Ofiarami są dzieci i dorośli, Grandera szuka poszlak, przesłuchuje świadków, ale tropy wciąż prowadzą donikąd. Sprawa zaginięcia jego córki też nie jest łatwa, tym bardziej, kiedy okazuje się, że mogą być w nią wmieszani jego bliscy.
Grandera jest narwany, zdarza mu się działać ponad prawem i jest agresywny, co nie pomaga mu przy prowadzonych sprawach. Ma też inne swoje uzależnienia, co lubią wykorzystać przeciwko niemu jego bliscy.
Sama historia wydaje się lekko szalona. Ofiar jest coraz więcej, znalezienie dowodów nie należy do najłatwiejszych, a ostatecznie i tak autor serwuje nagłe zwroty akcji. Ciężko dojść do tego, kto tak naprawdę jest ofiarą a kto sprawcą, jakie są powiązania między ofiarami i czy w ogóle takie istnieją. Do tego dochodzą dziwne relacje komisarza z jego rodziną, rodzinne tajemnice i intrygi, które mocno zaskakują i problemy osobiste komisarza, które stawiają go w złym świetle. W grę wchodzi nawet handel dziećmi.
Istna mieszanka wybuchowa.
Historia cały czas trzyma w napięciu, niektóre sceny mocno szokowały, a autor potrafi dosadnie opisać miejsce zbrodni, tak, że nie zostawia pola wyobraźni. Opisy są długie i szczegółowe.
Dokonane zbrodnie są wstrząsające, bohaterowie są różnorodni, dziwni i nawet z lekkimi odchyłami od normy. Próżno szukać bohaterów, którzy nie mają swojego na sumieniu.

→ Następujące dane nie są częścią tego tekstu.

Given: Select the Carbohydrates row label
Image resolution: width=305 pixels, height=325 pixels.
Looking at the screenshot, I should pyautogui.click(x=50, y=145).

Jest to kolejna książka autora, którą miałam okazję przeczytać, i kolejna, która mocno intryguje. Autor porusza w niej także ważny temat, jakim jest handel ludźmi, który niestety dotknie niektórych bohaterów.
Historia wciąga do ostatniej strony, do ostatniej strony akcja nie zwalnia, zaskakuje i sprawia, że chcemy dowiedzieć się, czy zakończy się ona happy endem dla bohaterów, a w szczególności dla Grandera.